While people around the world celebrate the start of summer with swimming and adventure trips, the Jewish people are in a global state of mourning during the current month of Tammuz.
Tammuz is the fourth month on the Hebrew (lunar) calendar, counting from the springtime month of Nisan when the Jewish nation left Egypt. Tammuz marks the beginning of the summer season, which also includes the months of Av and Elul, and generally coincides with parts of June and July.
The Three Weeks begin on the 17th day of Tammuz, a day of fasting that commemorates the breach of Jerusalem’s walls by the Romans in 70 C.E. The climax of this mourning period occurs on the fast of the Ninth of Av, which represents the dates when both Holy Temples were set ablaze (586 BCE and 70 C.E., respectively). The period of mourning, called the “Three Weeks,” is the Jewish people’s annual mourning period commemorating the destruction of Jerusalem and the Holy Temples, and the cause of their ongoing exile. Due to these and other tragedies that have befallen the Jewish people throughout history during this period, we lessen our joy and celebration during these weeks.
You may be wondering, why do the Jewish people continue to mourn so deeply for something lost over 2,000 years ago?
God is our Father, and the Jews are His chosen people. During the exile, the Jewish people are in a state of dysfunction as a family. They have been separated from their Father’s home, and the relationship has become strained. This is not how the relationship was intended to be, and it hasn’t always been this way.
There was a time when the Jewish people experienced the warmth and love of God’s embrace uninterrupted. His love was evident through miracles, prophets, abundant blessings, and a land flowing with milk and honey. The centerpiece of this relationship was the Holy Temple in Jerusalem, where God dwelled among His people and His presence was felt.
The Jewish people’s loss of an uninterrupted close relationship with God can be traced back to a complex interplay of historical events and human choices. In biblical times, the Israelites’ covenant with God established a special eternal bond, but over the centuries, challenges arose. The divided monarchy, internal conflicts, and the worship of foreign gods further eroded the relationship.
The destruction of the First Temple in 586 BCE and the subsequent exile to Babylon marked a significant turning point. The exile was a consequence of political instability, social unrest, and the failure to uphold the values and responsibilities of a chosen people.

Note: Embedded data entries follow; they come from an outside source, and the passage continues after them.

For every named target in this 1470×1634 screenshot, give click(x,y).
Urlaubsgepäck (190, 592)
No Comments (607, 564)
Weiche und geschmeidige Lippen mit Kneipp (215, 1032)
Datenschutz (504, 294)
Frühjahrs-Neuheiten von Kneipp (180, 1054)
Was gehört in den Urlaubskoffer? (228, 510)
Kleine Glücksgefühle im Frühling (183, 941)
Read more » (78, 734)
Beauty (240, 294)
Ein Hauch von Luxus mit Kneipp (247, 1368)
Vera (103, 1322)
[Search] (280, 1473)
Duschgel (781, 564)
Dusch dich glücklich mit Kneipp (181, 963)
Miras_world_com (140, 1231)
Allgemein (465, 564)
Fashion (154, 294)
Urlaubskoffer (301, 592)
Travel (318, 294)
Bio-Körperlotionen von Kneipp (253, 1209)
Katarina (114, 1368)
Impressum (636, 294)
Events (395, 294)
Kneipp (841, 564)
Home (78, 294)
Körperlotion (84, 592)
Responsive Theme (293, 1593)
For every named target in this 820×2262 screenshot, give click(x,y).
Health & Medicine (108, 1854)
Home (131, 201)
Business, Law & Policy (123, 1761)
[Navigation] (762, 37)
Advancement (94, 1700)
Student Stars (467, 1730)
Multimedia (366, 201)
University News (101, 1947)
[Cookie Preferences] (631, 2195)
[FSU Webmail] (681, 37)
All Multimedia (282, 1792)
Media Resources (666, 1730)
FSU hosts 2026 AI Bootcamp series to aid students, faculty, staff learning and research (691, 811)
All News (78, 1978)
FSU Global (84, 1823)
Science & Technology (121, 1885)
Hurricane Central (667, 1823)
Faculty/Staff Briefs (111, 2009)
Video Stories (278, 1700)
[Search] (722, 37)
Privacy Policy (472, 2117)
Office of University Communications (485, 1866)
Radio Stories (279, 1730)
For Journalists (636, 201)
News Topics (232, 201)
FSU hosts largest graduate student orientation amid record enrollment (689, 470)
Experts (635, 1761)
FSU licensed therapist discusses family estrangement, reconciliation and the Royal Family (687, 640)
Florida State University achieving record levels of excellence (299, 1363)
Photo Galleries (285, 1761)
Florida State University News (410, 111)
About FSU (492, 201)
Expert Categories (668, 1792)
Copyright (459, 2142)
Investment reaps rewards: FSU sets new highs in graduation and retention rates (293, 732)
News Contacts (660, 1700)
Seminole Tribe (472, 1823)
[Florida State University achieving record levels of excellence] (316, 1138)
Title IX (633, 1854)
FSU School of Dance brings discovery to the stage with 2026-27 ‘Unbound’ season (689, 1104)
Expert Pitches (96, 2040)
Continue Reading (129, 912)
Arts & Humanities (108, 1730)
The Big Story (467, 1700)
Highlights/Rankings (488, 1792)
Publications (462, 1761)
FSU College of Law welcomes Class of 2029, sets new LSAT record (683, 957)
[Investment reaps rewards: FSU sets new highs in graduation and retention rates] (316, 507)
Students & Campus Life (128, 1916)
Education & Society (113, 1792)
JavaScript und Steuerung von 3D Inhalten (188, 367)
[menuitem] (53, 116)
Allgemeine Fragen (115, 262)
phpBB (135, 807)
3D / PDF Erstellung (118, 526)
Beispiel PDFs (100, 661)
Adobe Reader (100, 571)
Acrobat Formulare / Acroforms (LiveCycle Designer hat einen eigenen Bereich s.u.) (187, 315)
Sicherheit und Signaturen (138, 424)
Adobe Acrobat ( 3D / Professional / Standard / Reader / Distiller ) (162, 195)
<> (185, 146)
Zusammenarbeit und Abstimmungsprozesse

While the Second Temple period brought a period of renewal, the Roman conquest and destruction of the Second Temple in 70 CE marked another pivotal moment. The dispersion of the Jewish people, known as the Diaspora, led to further challenges in this ongoing journey toward redemption. Despite these trials, the Jewish people’s faith, resilience, and commitment continue to serve as a guiding light for the world.
The suffering that the Jewish people have endured since the Temple’s destruction is a direct consequence of the exile. This is why the Jewish people continue to mourn the loss of the Temples. With unwavering faith, Jewish people pray and eagerly await the day when they will be returned to their Father’s home and once again experience His boundless love. They anticipate a brighter future, in which the world will fulfill its ultimate purpose and be filled with everlasting peace and goodness.
As the prophet Ezekiel says:
With a pleasing savor I shall accept you when I take you out of the nations, and I shall gather you from the lands in which you were scattered, and I shall be hallowed through you before the eyes of the nations…And you will know that I am the Lord when I bring you to the land of Israel, to the land that I lifted My hand to give to your forefathers. (Ezekial 20: 41-42)
The return of the Jewish people to the land of Israel in recent years is a clear and powerful sign that we are nearing this time.